Content starts
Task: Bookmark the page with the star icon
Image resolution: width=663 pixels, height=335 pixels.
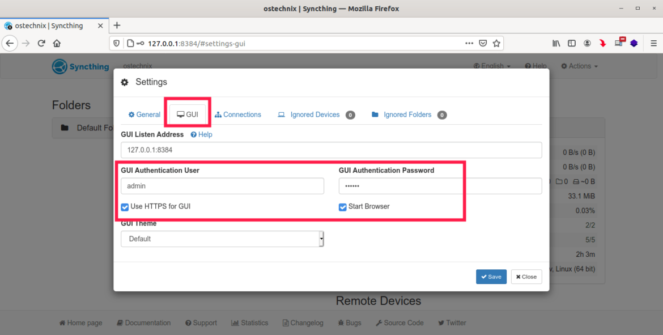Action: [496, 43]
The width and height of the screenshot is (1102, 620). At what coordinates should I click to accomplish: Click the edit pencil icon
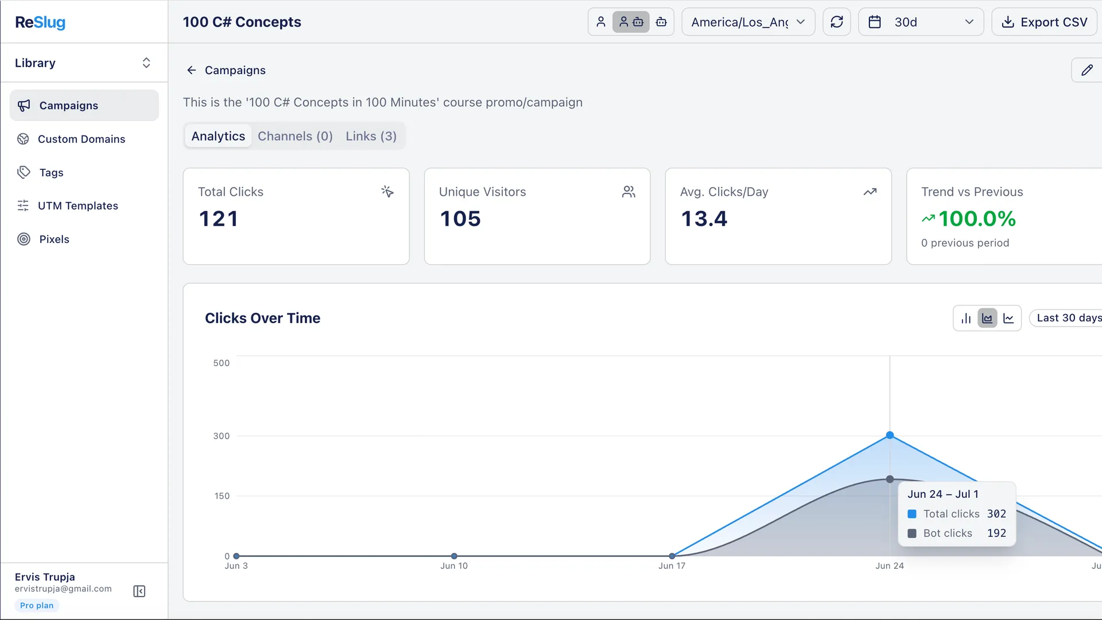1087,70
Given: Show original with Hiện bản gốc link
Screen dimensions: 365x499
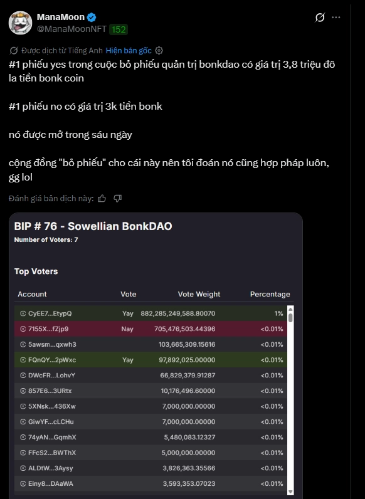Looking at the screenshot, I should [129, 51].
Content ends
Retype the records above exactly, pictures omitted.

- **Your response**:
Task: Bookmark the page with the star icon
Image resolution: width=663 pixels, height=335 pixels.
Action: [496, 43]
The width and height of the screenshot is (1102, 620). At what coordinates should I click to accomplish: Click the edit pencil icon
1087,70
Given: Show original with Hiện bản gốc link
Screen dimensions: 365x499
Looking at the screenshot, I should [129, 51].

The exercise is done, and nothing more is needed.